Look below for the line containing "Open the Cart with one item"; write out that line and each one after it to the end, exactly, and nothing else.

+++

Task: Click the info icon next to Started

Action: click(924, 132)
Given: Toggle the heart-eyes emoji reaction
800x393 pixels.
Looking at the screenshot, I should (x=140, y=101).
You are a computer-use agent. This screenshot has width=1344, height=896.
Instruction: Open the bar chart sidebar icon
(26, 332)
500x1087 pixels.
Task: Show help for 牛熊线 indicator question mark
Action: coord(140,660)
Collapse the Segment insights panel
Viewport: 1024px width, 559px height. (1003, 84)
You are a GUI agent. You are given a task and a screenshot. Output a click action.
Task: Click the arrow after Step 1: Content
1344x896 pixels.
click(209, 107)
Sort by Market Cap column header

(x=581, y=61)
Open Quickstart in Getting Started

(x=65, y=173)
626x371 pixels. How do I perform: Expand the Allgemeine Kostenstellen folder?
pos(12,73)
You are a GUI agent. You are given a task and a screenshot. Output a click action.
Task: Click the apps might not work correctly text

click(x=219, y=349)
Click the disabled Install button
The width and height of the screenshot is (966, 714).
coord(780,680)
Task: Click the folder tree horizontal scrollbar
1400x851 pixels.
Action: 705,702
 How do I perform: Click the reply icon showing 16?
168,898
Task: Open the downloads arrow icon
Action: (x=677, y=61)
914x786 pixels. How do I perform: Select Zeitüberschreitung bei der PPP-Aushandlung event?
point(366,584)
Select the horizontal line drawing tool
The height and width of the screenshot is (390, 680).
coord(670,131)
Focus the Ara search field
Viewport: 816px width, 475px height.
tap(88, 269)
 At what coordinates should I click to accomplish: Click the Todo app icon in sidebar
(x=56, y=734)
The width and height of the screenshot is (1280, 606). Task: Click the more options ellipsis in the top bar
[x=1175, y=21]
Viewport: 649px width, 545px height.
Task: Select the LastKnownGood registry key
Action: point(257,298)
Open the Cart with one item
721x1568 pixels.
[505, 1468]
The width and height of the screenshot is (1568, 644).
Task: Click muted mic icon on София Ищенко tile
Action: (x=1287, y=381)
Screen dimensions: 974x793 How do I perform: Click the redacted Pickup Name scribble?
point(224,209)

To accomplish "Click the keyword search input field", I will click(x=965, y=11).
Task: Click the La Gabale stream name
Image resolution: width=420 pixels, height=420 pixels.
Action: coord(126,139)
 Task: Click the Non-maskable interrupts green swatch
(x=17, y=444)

+++

:: COMPLETED EXERCISE ::
Open the Cart with one item
721x1568 pixels.
[505, 1468]
The width and height of the screenshot is (1568, 644).
Task: Click muted mic icon on София Ищенко tile
Action: (x=1287, y=381)
Screen dimensions: 974x793 How do I perform: Click the redacted Pickup Name scribble?
point(224,209)

To accomplish "Click the keyword search input field", I will click(x=965, y=11).
Task: Click the La Gabale stream name
Image resolution: width=420 pixels, height=420 pixels.
Action: coord(126,139)
 Task: Click the Non-maskable interrupts green swatch
(x=17, y=444)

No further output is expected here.